Before the election, as poll after poll suggested that the Maori Party MPs might end up with the balance of power, Hide was at pains to point out that he had always enjoyed working with the party and that it "shares some of our concerns and issues".
He did not elaborate on what these concerns were, but it is safe to say that they did not include Act's bottom lines: tougher prison sentences, abolishing the Emissions Trading Scheme and taking an axe to the public service are not conspicuous Maori Party priorities.
On election night, as National and its two pledged partners Act and United Future gained 65 seats in a 122-seat Parliament, Hide would have been relieved that he was not going to have to get more specific about those "concerns and issues".
His problem is that John Key has taken a different view of coalition possibilities. The National leader is forming a Government that gives him fully 70 votes against the 52 the Labour, Greens and Progressives can muster a majority that is more than comfortable.
But numbers that make Key comfortable are political dyspepsia for Hide. As the Maori Party's five seats the same number as Act came into play, the prospect of a coalition arrangement
in which he would be the sole significant moderating influence rapidly evaporated before the Act leader's eyes.
The subtext of Key's decision to enter negotiations with the Maori Party seemed to elude Hide for several days. In the early part of the week, he swaggered through interviews, laying down the law as if the Prime Minister-elect were an errand boy for an Act-led administration. "No," he said, baldly when asked if National could convince Act to support a reworked emissions trading scheme after it had campaigned on a promise to abolish it. He also
suggested that Key was sometimes more left-wing than Helen Clark a revealingly anachronistic turn of phrase and that he remained hopeful on a Cabinet post for Roger Douglas.
This was not so much an early attempt of a tail to wag a dog, as it was ill-advised posturing, given the numbers. Te Tai Tokerau MP Hone Harawira spoke for many when he chided Hide for "throwing his weight around".

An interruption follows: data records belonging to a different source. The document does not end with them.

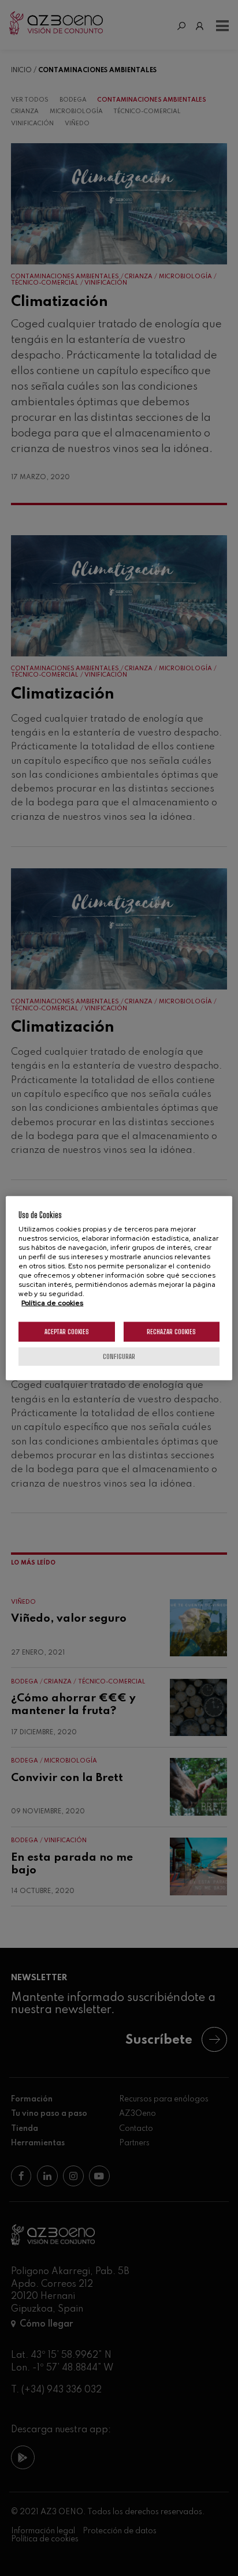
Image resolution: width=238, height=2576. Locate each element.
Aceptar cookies (66, 1331)
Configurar (119, 1356)
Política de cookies (52, 1302)
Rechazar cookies (171, 1331)
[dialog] (119, 1288)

Key's decision to hold talks with the Maori Party was shrewd. In the first place though it was quite possibly of secondary importance to him it sends a message to the Act Party that the whip hand it holds is not quite as well-muscled as Hide seems to think. Having the Maori MPs to rely on gives Key plenty of breathing space if Hide's barking and straining at the leash later becomes an impediment to good governance. At the same time, Key signals
to a country in roughly equal measure hungry for and apprehensive about change, that he does not plan any radical policy shifts.
More important, his reaching out to the Maori Party sends an important message to its constituency. He will not park it up and ignore it as Labour twice did to the Greens. He could read the significance of an election result which delivered the Maori Party a fifth MP and returned the existing four with voting tallies more than twice those of their nearest rivals.
Treated with such respect, the Maori MPs unsurprisingly bristled at new Labour leader Phil Goff's patronising warning that they should beware of doing a deal with the Nats. The leader of the party whose Seabed and Foreshore Act triggered the birth of the Maori Party may live to rue his arrogant remark, which had more than a whiff of sour grapes about it.
Key knows that within his ranks are some staunchly opposed to the existence of the Maori seats. But in reaching out to the people who hold them, he acknowledges that he needs to take Maori with him and have them alongside him _ if he is to address the social problems that so disproportionately beset them. For a new leader, it is a promising start.